Outperforming Baselines: Table 1 shows that the uncertainty-weighted model significantly outperforms models trained on each task individually, as well as MTL models using a naive unweighted sum of losses or even carefully hand-tuned “optimal” weights found via grid search. For example, semantic segmentation IoU improves from 59.4% (single task) to 63.4% (3-task with uncertainty weighting).
State-of-the-Art System: On the full-resolution CityScapes benchmark (Table 2), their model was the first to tackle all three tasks jointly, achieving competitive performance and demonstrating the real-world applicability of their method.

A Critical Look: Strengths & Limitations

Strengths / Contributions

Principled and Elegant Solution: The paper provides a theoretically sound, probabilistic foundation for weighting losses in MTL, replacing ad-hoc manual tuning with a learnable mechanism.
Automation and Practicality: It automates the most painful part of multi-task learning. This makes MTL far more accessible and practical for researchers and engineers, as it removes the need for expensive and time-consuming hyperparameter searches.
Improved Performance: The method doesn’t just simplify the process; it leads to better results. By dynamically balancing the tasks, it allows the model to leverage shared information more effectively, outperforming both single-task models and manually weighted MTL models.

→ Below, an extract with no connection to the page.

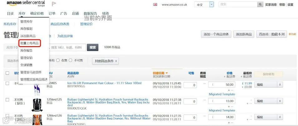Image resolution: width=298 pixels, height=126 pixels.
Task: Click the UK flag marketplace icon
Action: tap(155, 5)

Limitations / Open Questions

Task Homogeneity: The experiments focus on dense, per-pixel prediction tasks. It is less clear how this method would perform when combining tasks with very different structures (e.g., a per-pixel task with a single, global image-level classification).
Interpretation of Uncertainty: While framed as “homoscedastic uncertainty,” the learned σ values are a complex function of task scale, units, and training dynamics. Their direct interpretation as a true statistical measure of task noise might be an oversimplification.
Optimization Stability: The paper reports robust results, but adding more learnable parameters (σ for each task) could, in theory, introduce new optimization challenges in more complex or unstable training setups. The use of log-variance is a clever trick to improve numerical stability.

Contribution Level: Significant Improvement. This work didn’t invent multi-task learning, but it solved a massive, practical bottleneck that was holding the field back. It provided a simple, elegant, and highly effective solution that has been widely adopted and cited, fundamentally improving how MTL is implemented in practice.

Conclusion: Potential Impact

This paper is a landmark in the field of multi-task learning. By introducing a principled way to automatically learn loss weights, Kendall et al. transformed MTL from a powerful but impractical art into a robust and accessible engineering tool. Anyone working with multiple objectives—from robotics and autonomous driving to medical imaging—can benefit from this technique. It encourages a more thoughtful, probabilistic approach to model design and has paved the way for more complex and capable multi-task architectures. The next steps might involve exploring how this concept applies to heterogeneous tasks or how it interacts with other forms of uncertainty in deep learning.